Karine Rougier, Clara Rivault: Io et Jupiter

24 Juillet - 4 Septembre 2021

“Le monde de l’art n’est pas celui de l’immortalité, c’est celui de la métamorphose" 
— André Malraux (« Antimémoires », 1967)

A2Z Art Gallery est fière et heureuse de vous ouvrir les portes de « Io et Jupiter », un monde poétique et surréaliste pensé par les artistes françaises Karine Rougier et Clara Rivault. 

Réuni pour la première fois à Paris, le duo show féminin met en lumière des interrogations plastiques tournées autour des corps qui évoluent et se façonnent sous les contraintes et pressions du temps sacré et impalpable et des lois physiques de la gravité et de l’espace.

Comme le montre si bien le chef d’œuvre peint par Le Corrège ​​vers 1532–1533, Io et Jupiter sont deux corps : celui d’une femme et d’un homme, d’un être mortel et d’un Dieu, d’un corps de chair et d’une nuée transparente. Rapporté dans les “Métamorphoses” par le poète latin Ovide au Ier siècle de notre ère, le récit d’Io et Jupiter symbolise la rencontre érotique et charnelle entre les mondes divin et terrestre, entre le souffle et la matière. Poème en prose, théâtre de la transformation d’êtres vivants en objets, en animaux ou en végétaux, le mythe incarne une source d’inspiration inépuisable pour nombre d’artistes. 
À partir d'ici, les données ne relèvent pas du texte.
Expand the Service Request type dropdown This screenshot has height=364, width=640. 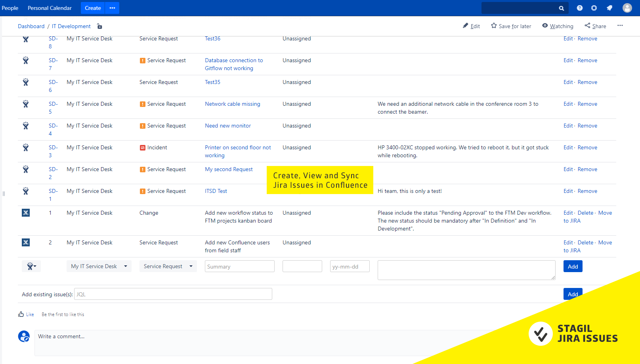[168, 266]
Semblant accomplir des rites de transformation, des créatures costumées, mi-homme mi-animal paradent dans l’univers fantastique de Karine Rougier. Parallèlement, Clara Rivault vient façonner et métamorphoser la matière : l’acier, le bois et le verre sont habités d’un souffle de vie. Les deux artistes entrent en résonance avec les idées du philosophe français Michel Foucault qui pensait que « les métamorphoses ne traduisent que l’amour et la mort : elles font triompher la vie en faisant s’accoupler les êtres de toutes espèces ou elles trompent la mort en faisant passer les vivants d'une forme dans une autre ». 

Ces transformations se dessinent grâce à différents jeux de matière : support des gravures rehaussées de Karine Rougier, le bois est également source de création pour Clara Rivault. Le verre soufflé de Clara fait écho à la transparence, parfois magique, de certains éléments peints par Karine Rougier. Toutes deux jouent des contraintes de la matière : comment réagit un corps à une pression ? Là où la matière semble se tordre et s’étendre chez Clara, les êtres humains de Karine flottent debout sur des nuages.

Consciente du passage du temps, Karine Rougier revisite d’anciens rites en s’appuyant sur de vieux documents, livres et gravures ayant appartenu à sa famille. Interrogeant le rapport du Vivant par rapport à la forme, la matière et l’espace, Clara Rivault accouple des objets vieux de plus de 100 ans, des « ready-made » qu’elle considère habités d’une âme. Fortement marquée par la spiritualité japonaise, Clara pétrifie le bois par le feu grâce à la technique nippone du Shou Sugi Ban pour l’unir à un souffle cristallisé et fragile. Contraintes et unies, ses sculptures androgynes libèrent alors une tension en équilibre que seule la main de l’Homme peut briser.

C’est donc sur les notions de fragilité, d’équilibre et de tension que les deux artistes nous interrogent : qui sommes-nous, humains, au milieu des forces de l’Univers ?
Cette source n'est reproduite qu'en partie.